● Goal of the exercise: Skip every image and restate the data word for word.
++++ Dataset
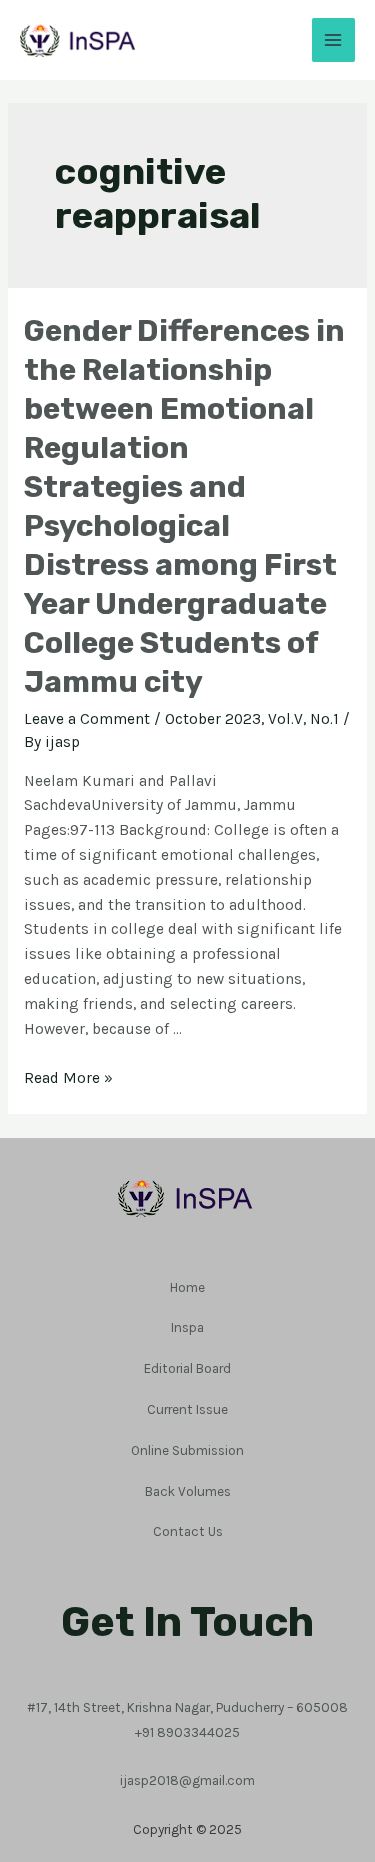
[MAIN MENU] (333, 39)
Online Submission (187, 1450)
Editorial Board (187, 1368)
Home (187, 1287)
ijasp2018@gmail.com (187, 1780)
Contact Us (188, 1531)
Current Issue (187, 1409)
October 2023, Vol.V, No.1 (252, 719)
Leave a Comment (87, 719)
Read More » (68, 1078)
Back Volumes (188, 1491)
++++++++
● Exercise response:
[MAIN MENU] (333, 39)
Online Submission (187, 1450)
Editorial Board (187, 1368)
Home (187, 1287)
ijasp2018@gmail.com (187, 1780)
Contact Us (188, 1531)
Current Issue (187, 1409)
October 2023, Vol.V, No.1 (252, 719)
Leave a Comment (87, 719)
Read More » (68, 1078)
Back Volumes (188, 1491)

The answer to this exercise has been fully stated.